::: GIVEN INFORMATION

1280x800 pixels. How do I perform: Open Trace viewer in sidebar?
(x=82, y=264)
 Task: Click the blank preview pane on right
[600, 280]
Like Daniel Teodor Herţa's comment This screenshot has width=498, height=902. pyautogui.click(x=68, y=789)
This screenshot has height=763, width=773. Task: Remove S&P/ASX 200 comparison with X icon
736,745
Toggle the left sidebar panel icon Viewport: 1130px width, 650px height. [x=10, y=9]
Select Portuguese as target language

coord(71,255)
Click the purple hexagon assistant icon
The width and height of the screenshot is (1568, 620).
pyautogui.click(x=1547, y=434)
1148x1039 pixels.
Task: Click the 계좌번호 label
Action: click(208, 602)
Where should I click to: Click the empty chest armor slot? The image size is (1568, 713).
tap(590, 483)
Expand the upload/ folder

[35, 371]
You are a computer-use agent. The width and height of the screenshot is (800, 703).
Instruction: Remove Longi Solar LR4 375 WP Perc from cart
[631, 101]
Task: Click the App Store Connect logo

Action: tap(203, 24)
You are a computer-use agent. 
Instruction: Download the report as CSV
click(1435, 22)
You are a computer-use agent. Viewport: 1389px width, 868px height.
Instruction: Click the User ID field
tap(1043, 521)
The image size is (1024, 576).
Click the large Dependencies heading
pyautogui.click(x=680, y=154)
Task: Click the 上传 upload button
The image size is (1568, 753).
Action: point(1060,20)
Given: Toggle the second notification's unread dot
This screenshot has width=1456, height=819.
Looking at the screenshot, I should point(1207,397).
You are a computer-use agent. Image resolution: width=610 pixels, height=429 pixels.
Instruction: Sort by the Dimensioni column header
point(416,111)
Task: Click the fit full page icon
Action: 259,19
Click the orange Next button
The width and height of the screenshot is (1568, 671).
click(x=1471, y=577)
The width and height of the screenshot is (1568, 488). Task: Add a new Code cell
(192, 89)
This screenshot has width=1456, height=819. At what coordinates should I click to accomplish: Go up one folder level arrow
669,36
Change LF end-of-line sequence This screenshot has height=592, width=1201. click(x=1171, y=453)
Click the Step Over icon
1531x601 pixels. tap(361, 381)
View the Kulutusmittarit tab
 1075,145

::::::

Rewrite the lines between the one holding "Where should I" and the one holding "click(x=1471, y=577)", inclusive, changing "Instruction" to "Goal" and leaving everything else as it is.

Where should I click to: Click the empty chest armor slot? The image size is (1568, 713).
tap(590, 483)
Expand the upload/ folder

[35, 371]
You are a computer-use agent. The width and height of the screenshot is (800, 703).
Goal: Remove Longi Solar LR4 375 WP Perc from cart
[631, 101]
Task: Click the App Store Connect logo

Action: tap(203, 24)
You are a computer-use agent. 
Goal: Download the report as CSV
click(1435, 22)
You are a computer-use agent. Viewport: 1389px width, 868px height.
Goal: Click the User ID field
tap(1043, 521)
The image size is (1024, 576).
Click the large Dependencies heading
pyautogui.click(x=680, y=154)
Task: Click the 上传 upload button
The image size is (1568, 753).
Action: point(1060,20)
Given: Toggle the second notification's unread dot
This screenshot has width=1456, height=819.
Looking at the screenshot, I should point(1207,397).
You are a computer-use agent. Image resolution: width=610 pixels, height=429 pixels.
Goal: Sort by the Dimensioni column header
point(416,111)
Task: Click the fit full page icon
Action: 259,19
Click the orange Next button
The width and height of the screenshot is (1568, 671).
click(x=1471, y=577)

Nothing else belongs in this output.